§ **What needs to be done**:
Could you write the entries out again, exactly as they are?

Start of Block

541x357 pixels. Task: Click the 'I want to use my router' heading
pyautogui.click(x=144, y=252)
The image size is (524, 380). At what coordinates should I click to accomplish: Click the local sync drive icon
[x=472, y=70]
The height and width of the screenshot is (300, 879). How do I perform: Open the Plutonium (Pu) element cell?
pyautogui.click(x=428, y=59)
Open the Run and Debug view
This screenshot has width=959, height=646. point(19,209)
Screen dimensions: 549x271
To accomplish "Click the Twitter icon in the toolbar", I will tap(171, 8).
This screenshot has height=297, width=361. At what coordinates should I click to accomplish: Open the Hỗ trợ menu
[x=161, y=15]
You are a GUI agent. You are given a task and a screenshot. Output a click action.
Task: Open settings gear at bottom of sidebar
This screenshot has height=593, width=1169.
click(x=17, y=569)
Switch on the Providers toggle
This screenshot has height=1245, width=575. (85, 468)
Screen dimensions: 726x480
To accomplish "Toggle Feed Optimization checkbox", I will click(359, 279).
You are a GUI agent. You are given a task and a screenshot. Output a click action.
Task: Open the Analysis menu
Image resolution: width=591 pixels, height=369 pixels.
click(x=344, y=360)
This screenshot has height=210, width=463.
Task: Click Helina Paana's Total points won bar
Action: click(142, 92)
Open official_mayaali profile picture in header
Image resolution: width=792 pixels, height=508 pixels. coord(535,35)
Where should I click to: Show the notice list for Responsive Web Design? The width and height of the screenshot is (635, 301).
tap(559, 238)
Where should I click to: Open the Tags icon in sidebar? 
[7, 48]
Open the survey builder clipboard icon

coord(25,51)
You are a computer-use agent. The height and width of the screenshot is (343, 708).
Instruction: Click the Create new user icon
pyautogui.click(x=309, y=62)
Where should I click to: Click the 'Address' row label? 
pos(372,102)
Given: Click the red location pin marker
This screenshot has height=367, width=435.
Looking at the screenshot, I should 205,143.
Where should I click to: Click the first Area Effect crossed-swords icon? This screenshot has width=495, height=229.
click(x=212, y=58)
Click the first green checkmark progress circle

End of Block

§ **Written solution**:
541x357 pixels. Task: Click the 'I want to use my router' heading
pyautogui.click(x=144, y=252)
The image size is (524, 380). At what coordinates should I click to accomplish: Click the local sync drive icon
[x=472, y=70]
The height and width of the screenshot is (300, 879). How do I perform: Open the Plutonium (Pu) element cell?
pyautogui.click(x=428, y=59)
Open the Run and Debug view
This screenshot has width=959, height=646. point(19,209)
Screen dimensions: 549x271
To accomplish "Click the Twitter icon in the toolbar", I will tap(171, 8).
This screenshot has height=297, width=361. At what coordinates should I click to accomplish: Open the Hỗ trợ menu
[x=161, y=15]
You are a GUI agent. You are given a task and a screenshot. Output a click action.
Task: Open settings gear at bottom of sidebar
This screenshot has height=593, width=1169.
click(x=17, y=569)
Switch on the Providers toggle
This screenshot has height=1245, width=575. (85, 468)
Screen dimensions: 726x480
To accomplish "Toggle Feed Optimization checkbox", I will click(359, 279).
You are a GUI agent. You are given a task and a screenshot. Output a click action.
Task: Open the Analysis menu
Image resolution: width=591 pixels, height=369 pixels.
click(x=344, y=360)
This screenshot has height=210, width=463.
Task: Click Helina Paana's Total points won bar
Action: click(142, 92)
Open official_mayaali profile picture in header
Image resolution: width=792 pixels, height=508 pixels. coord(535,35)
Where should I click to: Show the notice list for Responsive Web Design? The width and height of the screenshot is (635, 301).
tap(559, 238)
Where should I click to: Open the Tags icon in sidebar? 
[7, 48]
Open the survey builder clipboard icon

coord(25,51)
You are a computer-use agent. The height and width of the screenshot is (343, 708).
Instruction: Click the Create new user icon
pyautogui.click(x=309, y=62)
Where should I click to: Click the 'Address' row label? 
pos(372,102)
Given: Click the red location pin marker
This screenshot has height=367, width=435.
Looking at the screenshot, I should 205,143.
Where should I click to: Click the first Area Effect crossed-swords icon? This screenshot has width=495, height=229.
click(x=212, y=58)
Click the first green checkmark progress circle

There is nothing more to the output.